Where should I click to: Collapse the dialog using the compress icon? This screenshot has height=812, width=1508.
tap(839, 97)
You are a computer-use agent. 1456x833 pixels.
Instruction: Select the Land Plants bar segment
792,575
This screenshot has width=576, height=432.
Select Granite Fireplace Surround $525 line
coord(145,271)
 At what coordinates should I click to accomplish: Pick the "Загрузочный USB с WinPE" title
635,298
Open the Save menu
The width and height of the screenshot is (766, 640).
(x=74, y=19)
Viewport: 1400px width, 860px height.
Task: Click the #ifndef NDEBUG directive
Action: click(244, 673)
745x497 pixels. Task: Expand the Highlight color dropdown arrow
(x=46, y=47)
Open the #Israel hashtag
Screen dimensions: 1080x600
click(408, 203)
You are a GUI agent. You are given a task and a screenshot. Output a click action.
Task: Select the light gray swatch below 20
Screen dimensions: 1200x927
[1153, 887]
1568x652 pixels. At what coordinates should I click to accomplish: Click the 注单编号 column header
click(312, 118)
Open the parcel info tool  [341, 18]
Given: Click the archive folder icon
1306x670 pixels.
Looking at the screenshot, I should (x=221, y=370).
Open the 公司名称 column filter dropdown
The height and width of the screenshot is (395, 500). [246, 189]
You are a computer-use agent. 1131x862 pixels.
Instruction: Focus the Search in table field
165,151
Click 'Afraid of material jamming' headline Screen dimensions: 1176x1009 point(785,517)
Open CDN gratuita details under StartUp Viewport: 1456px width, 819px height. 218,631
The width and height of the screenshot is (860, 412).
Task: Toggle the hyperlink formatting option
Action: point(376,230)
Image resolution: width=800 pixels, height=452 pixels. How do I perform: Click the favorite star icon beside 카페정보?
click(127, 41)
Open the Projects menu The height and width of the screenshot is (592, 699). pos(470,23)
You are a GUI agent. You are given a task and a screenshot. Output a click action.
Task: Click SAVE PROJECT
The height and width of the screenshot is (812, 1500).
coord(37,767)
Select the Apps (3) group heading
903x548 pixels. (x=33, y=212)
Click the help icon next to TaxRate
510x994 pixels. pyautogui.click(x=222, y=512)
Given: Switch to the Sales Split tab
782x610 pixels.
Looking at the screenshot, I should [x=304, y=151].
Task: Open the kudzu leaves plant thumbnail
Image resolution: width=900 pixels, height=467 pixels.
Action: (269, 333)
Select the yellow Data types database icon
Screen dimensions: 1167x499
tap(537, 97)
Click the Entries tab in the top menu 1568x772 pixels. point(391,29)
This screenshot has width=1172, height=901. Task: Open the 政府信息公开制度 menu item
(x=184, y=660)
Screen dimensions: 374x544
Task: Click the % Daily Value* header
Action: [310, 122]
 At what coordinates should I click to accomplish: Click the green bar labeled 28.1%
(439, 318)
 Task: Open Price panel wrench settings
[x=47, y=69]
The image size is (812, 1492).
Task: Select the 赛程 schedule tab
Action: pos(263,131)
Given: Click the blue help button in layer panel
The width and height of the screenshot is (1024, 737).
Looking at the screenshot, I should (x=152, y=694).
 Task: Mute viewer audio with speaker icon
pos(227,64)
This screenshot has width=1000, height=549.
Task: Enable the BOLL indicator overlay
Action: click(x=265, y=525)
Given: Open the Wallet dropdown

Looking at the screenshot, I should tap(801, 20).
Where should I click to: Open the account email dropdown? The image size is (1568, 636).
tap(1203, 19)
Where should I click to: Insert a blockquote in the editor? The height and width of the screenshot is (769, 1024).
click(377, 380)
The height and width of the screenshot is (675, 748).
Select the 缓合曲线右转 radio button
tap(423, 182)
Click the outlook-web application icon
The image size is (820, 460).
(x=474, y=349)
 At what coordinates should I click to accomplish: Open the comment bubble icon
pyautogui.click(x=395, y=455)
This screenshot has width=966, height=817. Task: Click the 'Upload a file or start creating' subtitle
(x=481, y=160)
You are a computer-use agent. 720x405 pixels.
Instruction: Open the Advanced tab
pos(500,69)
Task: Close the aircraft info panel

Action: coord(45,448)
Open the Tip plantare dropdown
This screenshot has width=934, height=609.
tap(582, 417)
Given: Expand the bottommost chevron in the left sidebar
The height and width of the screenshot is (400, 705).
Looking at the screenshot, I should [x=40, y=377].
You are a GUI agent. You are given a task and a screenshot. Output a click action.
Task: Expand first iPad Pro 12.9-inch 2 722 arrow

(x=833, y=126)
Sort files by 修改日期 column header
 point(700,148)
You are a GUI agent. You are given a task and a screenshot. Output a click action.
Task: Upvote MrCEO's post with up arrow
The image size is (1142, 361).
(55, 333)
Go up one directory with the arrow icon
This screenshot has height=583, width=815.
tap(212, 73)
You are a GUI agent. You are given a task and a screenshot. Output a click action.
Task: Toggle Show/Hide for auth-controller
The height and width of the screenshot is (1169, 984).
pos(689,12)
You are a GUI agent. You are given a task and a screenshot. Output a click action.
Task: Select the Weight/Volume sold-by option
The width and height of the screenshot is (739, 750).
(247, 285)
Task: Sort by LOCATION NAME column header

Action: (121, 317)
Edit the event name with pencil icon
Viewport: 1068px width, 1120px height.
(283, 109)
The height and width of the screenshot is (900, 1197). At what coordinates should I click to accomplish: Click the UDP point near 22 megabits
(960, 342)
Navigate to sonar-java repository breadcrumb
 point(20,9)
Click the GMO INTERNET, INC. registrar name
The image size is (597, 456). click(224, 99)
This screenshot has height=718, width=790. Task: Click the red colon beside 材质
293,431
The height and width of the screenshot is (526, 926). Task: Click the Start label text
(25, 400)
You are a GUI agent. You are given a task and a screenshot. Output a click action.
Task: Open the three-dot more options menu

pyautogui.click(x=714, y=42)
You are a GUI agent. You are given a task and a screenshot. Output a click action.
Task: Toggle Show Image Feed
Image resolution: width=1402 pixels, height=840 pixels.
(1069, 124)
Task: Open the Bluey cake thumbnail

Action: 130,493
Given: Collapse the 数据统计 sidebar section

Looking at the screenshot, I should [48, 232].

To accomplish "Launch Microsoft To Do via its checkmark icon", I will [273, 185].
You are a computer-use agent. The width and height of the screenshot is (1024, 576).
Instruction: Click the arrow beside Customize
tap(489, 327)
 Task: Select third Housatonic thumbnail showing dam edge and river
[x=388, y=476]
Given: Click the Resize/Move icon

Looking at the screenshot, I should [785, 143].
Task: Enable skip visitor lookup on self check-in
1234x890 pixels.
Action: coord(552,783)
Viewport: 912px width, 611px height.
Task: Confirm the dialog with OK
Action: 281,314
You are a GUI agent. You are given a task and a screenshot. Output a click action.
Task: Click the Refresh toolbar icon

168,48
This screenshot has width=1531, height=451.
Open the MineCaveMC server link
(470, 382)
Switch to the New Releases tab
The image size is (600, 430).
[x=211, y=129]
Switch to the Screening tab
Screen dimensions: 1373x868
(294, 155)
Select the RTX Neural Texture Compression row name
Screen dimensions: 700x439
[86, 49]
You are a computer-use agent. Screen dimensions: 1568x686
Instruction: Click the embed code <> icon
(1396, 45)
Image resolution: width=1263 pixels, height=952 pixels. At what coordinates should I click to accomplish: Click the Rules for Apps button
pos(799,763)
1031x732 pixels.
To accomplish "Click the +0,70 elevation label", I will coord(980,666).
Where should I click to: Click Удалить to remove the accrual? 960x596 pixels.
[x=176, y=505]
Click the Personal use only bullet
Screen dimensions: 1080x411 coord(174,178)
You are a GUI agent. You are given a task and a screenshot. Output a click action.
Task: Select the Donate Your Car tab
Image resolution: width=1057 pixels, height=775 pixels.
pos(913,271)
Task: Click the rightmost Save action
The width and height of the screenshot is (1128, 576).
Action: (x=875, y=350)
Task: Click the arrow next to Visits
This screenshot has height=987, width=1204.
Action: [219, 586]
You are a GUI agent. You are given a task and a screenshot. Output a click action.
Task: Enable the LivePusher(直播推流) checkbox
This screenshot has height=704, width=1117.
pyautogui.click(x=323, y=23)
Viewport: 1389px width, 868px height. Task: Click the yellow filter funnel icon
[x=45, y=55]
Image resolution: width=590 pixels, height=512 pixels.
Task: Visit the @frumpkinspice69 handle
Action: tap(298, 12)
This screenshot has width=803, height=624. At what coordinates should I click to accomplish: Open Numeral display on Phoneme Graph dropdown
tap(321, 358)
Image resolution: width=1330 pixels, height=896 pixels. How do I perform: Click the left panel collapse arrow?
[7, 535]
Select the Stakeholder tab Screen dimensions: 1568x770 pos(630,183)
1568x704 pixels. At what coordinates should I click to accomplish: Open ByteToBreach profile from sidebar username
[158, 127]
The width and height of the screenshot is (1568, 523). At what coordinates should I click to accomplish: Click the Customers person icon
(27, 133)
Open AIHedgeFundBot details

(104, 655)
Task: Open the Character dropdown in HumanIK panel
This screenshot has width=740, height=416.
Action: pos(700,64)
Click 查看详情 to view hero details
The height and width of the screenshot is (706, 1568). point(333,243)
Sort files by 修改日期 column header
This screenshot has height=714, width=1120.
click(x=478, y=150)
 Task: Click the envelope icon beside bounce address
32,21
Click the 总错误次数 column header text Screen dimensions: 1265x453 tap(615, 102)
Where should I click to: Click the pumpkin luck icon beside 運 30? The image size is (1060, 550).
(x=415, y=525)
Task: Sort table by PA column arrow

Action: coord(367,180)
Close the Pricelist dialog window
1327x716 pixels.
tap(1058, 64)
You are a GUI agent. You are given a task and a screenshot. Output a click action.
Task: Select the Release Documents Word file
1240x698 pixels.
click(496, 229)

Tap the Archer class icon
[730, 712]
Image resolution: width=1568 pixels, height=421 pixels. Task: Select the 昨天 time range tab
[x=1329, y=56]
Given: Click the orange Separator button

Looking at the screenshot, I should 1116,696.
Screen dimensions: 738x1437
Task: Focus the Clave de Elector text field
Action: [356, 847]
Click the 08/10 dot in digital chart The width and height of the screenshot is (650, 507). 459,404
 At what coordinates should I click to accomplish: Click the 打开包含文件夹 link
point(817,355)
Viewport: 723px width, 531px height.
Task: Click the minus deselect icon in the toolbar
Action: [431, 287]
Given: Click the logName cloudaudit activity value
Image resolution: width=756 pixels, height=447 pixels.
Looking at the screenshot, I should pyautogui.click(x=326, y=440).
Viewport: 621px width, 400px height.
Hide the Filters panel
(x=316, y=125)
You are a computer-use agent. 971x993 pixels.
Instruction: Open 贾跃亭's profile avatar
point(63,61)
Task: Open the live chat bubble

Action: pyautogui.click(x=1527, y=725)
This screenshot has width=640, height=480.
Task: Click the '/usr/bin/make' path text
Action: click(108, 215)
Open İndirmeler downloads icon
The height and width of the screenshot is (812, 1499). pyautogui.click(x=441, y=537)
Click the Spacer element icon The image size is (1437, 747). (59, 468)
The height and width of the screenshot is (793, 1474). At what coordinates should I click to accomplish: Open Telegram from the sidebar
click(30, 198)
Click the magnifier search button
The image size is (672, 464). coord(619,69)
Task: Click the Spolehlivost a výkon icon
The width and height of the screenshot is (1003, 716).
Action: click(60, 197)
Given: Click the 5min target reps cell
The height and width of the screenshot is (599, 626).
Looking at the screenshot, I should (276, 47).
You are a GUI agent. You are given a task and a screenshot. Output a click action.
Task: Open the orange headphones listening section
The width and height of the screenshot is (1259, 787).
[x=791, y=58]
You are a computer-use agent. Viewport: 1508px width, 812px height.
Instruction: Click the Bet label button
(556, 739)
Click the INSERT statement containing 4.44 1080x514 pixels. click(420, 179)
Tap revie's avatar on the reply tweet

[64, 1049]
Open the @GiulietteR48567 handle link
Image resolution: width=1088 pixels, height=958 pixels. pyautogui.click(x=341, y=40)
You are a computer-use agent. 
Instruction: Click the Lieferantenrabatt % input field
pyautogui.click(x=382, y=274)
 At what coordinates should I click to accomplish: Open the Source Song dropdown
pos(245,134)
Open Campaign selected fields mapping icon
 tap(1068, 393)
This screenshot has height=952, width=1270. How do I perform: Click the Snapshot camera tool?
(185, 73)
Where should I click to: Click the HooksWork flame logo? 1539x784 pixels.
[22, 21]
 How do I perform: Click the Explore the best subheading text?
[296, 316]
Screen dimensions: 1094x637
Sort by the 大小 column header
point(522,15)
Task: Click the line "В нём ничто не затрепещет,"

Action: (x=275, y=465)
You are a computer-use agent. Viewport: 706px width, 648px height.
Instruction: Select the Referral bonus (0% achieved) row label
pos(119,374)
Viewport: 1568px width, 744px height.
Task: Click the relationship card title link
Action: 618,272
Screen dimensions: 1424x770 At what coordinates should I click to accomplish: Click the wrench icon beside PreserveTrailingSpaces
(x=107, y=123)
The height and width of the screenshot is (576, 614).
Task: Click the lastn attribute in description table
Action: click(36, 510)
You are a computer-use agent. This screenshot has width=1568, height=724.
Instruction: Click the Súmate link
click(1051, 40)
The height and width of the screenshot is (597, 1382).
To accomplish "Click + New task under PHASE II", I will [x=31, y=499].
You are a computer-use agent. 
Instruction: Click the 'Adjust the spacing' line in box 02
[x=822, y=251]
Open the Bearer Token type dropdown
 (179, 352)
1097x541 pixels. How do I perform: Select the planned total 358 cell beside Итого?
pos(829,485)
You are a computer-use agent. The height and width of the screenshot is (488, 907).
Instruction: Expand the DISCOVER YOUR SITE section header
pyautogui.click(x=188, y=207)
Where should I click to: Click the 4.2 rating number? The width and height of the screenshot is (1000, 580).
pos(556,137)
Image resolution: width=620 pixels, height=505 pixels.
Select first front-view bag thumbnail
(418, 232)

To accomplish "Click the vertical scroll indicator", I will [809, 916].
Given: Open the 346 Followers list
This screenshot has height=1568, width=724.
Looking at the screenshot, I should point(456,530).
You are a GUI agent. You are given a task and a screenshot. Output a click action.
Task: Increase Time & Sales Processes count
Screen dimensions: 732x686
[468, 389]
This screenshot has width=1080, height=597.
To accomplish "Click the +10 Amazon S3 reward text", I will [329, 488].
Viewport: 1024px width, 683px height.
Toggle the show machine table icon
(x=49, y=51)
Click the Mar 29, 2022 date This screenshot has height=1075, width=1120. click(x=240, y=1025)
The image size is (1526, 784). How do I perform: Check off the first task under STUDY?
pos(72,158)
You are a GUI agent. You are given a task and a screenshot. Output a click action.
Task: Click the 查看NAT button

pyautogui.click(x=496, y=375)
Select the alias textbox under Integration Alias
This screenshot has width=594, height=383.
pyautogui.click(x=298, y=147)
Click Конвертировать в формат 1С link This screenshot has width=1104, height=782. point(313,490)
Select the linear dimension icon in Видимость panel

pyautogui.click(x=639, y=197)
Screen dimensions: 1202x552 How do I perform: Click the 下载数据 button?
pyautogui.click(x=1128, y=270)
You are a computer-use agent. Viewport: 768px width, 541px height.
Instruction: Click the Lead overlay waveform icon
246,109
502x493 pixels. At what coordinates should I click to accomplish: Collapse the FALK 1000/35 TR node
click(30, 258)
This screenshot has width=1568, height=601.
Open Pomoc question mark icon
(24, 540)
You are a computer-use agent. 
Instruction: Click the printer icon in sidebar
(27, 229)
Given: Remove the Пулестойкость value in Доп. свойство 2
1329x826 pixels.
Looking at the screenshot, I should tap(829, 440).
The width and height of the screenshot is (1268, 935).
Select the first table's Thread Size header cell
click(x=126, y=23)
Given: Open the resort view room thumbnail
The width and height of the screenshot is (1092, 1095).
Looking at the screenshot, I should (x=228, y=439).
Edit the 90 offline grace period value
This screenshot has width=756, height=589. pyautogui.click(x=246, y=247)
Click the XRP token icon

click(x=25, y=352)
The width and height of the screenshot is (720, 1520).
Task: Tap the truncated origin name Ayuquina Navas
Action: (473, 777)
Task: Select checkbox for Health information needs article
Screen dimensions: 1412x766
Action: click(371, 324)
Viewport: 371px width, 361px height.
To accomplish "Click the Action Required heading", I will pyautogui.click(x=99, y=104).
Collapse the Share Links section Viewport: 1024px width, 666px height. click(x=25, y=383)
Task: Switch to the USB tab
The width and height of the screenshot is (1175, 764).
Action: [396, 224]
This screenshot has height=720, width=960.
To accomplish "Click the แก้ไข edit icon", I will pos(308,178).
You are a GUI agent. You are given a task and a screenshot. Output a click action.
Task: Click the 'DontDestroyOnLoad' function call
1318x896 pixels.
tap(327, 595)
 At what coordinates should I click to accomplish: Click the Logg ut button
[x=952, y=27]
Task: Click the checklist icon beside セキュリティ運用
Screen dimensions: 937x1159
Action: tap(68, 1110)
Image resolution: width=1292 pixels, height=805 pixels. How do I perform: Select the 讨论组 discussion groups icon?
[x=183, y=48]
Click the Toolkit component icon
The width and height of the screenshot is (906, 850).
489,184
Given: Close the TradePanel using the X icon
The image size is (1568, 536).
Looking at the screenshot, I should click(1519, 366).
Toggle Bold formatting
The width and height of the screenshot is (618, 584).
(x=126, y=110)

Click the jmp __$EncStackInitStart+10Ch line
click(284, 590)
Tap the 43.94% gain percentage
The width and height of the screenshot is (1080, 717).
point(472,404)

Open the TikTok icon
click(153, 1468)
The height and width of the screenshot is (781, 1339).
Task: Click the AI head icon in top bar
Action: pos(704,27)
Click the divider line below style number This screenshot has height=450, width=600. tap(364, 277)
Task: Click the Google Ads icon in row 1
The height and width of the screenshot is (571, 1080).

▶ _What you need to do_: Copy exactly the stretch of data above from the line with "Image resolution: width=620" through the line with "The width and height of the screenshot is (1268, 935).", and omit all other lines.

▶ _Task response_:
Image resolution: width=620 pixels, height=505 pixels.
Select first front-view bag thumbnail
(418, 232)

To accomplish "Click the vertical scroll indicator", I will [809, 916].
Given: Open the 346 Followers list
This screenshot has height=1568, width=724.
Looking at the screenshot, I should point(456,530).
You are a GUI agent. You are given a task and a screenshot. Output a click action.
Task: Increase Time & Sales Processes count
Screen dimensions: 732x686
[468, 389]
This screenshot has width=1080, height=597.
To accomplish "Click the +10 Amazon S3 reward text", I will [329, 488].
Viewport: 1024px width, 683px height.
Toggle the show machine table icon
(x=49, y=51)
Click the Mar 29, 2022 date This screenshot has height=1075, width=1120. click(x=240, y=1025)
The image size is (1526, 784). How do I perform: Check off the first task under STUDY?
pos(72,158)
You are a GUI agent. You are given a task and a screenshot. Output a click action.
Task: Click the 查看NAT button

pyautogui.click(x=496, y=375)
Select the alias textbox under Integration Alias
This screenshot has width=594, height=383.
pyautogui.click(x=298, y=147)
Click Конвертировать в формат 1С link This screenshot has width=1104, height=782. point(313,490)
Select the linear dimension icon in Видимость panel

pyautogui.click(x=639, y=197)
Screen dimensions: 1202x552 How do I perform: Click the 下载数据 button?
pyautogui.click(x=1128, y=270)
You are a computer-use agent. Viewport: 768px width, 541px height.
Instruction: Click the Lead overlay waveform icon
246,109
502x493 pixels. At what coordinates should I click to accomplish: Collapse the FALK 1000/35 TR node
click(30, 258)
This screenshot has width=1568, height=601.
Open Pomoc question mark icon
(24, 540)
You are a computer-use agent. 
Instruction: Click the printer icon in sidebar
(27, 229)
Given: Remove the Пулестойкость value in Доп. свойство 2
1329x826 pixels.
Looking at the screenshot, I should tap(829, 440).
The width and height of the screenshot is (1268, 935).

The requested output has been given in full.